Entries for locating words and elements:
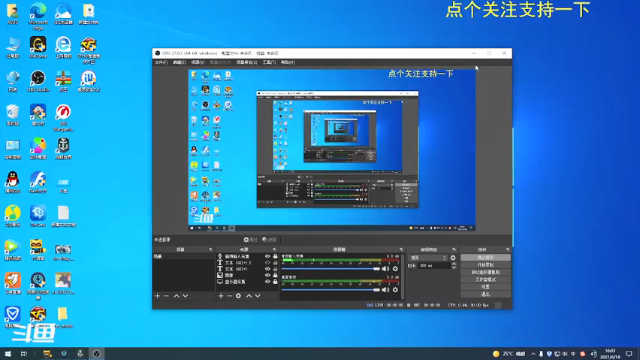
Task: Adjust the desktop audio volume slider
Action: coord(331,290)
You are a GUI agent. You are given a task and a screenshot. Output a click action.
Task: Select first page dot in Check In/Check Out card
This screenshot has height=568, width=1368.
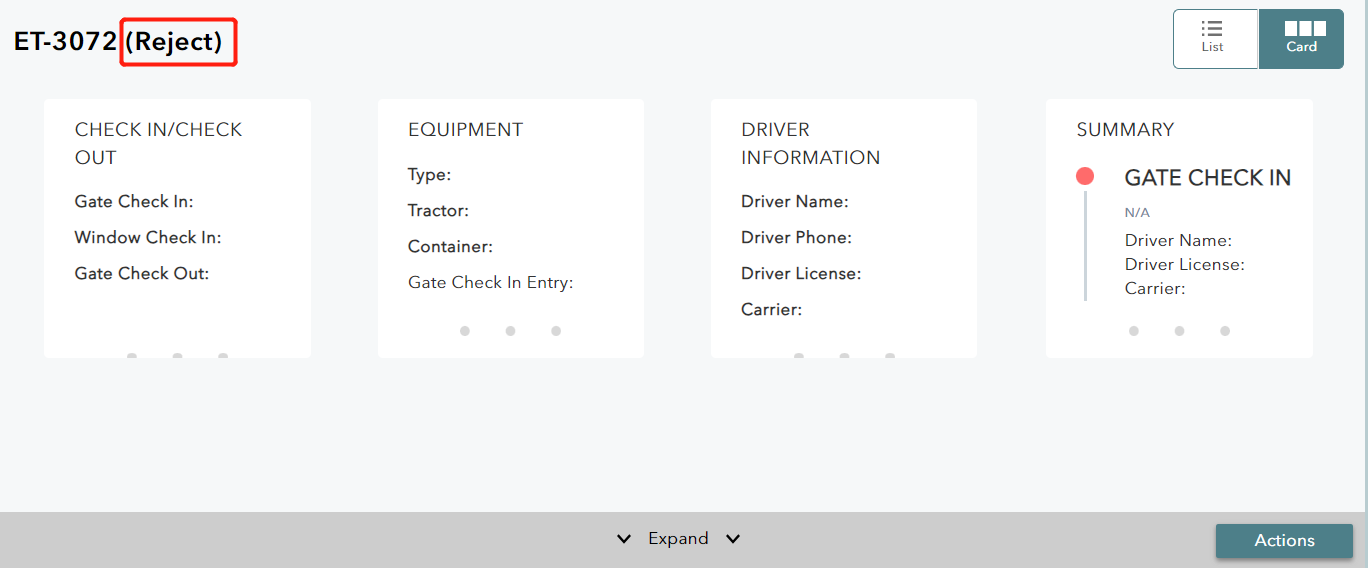coord(132,355)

» Exercise aim:
Copy out every line from the one containing "You are a GUI" through the end of the rows, reproducing each line without changes. Leave the pictures out of your answer.

» Completed exercise:
You are a GUI agent. You are given a task and a screenshot. Output a click action.
Task: Select first page dot in Check In/Check Out card
This screenshot has height=568, width=1368.
coord(132,355)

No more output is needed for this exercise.